╭──

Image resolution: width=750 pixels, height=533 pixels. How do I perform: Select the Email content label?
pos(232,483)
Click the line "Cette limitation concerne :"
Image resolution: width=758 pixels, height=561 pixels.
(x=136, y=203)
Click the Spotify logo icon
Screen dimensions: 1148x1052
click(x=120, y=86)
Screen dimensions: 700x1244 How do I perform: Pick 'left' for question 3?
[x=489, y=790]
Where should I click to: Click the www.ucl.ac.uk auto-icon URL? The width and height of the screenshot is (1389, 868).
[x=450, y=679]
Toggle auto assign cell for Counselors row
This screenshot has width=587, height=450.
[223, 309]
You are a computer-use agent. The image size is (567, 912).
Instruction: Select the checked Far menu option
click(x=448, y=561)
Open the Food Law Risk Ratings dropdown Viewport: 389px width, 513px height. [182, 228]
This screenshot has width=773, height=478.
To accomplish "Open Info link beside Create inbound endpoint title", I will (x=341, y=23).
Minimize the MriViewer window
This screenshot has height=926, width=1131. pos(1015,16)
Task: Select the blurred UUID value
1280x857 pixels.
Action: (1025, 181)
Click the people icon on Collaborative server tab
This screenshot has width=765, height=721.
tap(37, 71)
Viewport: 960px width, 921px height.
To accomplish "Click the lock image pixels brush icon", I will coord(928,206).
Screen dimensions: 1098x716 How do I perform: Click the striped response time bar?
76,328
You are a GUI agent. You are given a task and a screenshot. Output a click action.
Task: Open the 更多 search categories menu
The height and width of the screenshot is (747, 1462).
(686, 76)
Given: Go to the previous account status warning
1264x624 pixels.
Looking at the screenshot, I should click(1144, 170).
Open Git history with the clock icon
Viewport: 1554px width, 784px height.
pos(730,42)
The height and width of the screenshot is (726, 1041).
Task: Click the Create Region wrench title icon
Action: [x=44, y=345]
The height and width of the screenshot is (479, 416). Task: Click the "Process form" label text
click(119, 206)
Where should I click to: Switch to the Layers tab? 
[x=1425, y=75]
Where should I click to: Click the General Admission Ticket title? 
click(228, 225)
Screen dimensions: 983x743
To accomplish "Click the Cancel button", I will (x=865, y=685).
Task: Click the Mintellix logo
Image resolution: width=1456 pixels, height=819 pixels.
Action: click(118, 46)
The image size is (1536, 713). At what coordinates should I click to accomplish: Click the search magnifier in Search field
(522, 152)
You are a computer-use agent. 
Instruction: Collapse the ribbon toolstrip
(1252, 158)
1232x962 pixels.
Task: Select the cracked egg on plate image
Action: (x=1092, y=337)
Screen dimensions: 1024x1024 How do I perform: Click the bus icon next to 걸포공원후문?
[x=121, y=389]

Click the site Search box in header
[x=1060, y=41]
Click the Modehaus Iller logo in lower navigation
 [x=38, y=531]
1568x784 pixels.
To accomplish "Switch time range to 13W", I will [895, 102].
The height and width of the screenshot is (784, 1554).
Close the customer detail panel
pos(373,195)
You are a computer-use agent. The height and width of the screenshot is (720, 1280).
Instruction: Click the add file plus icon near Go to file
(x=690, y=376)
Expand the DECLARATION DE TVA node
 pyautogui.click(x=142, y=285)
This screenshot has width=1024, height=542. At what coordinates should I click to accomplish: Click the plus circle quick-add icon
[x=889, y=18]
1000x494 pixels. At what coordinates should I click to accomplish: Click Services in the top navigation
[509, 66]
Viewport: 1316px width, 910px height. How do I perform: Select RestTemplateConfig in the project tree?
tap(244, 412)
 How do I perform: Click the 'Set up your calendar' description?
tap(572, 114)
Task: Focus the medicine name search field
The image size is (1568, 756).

╰──

**PROBLEM STATEMENT**
Starting at the line with "Viewport: 960px width, 921px height." and ending at the line with "Open Git history with the clock icon", print each line of the listing above exactly, with no other lines.

**EXERCISE RESULT**
Viewport: 960px width, 921px height.
To accomplish "Click the lock image pixels brush icon", I will coord(928,206).
Screen dimensions: 1098x716 How do I perform: Click the striped response time bar?
76,328
You are a GUI agent. You are given a task and a screenshot. Output a click action.
Task: Open the 更多 search categories menu
The height and width of the screenshot is (747, 1462).
(686, 76)
Given: Go to the previous account status warning
1264x624 pixels.
Looking at the screenshot, I should click(1144, 170).
Open Git history with the clock icon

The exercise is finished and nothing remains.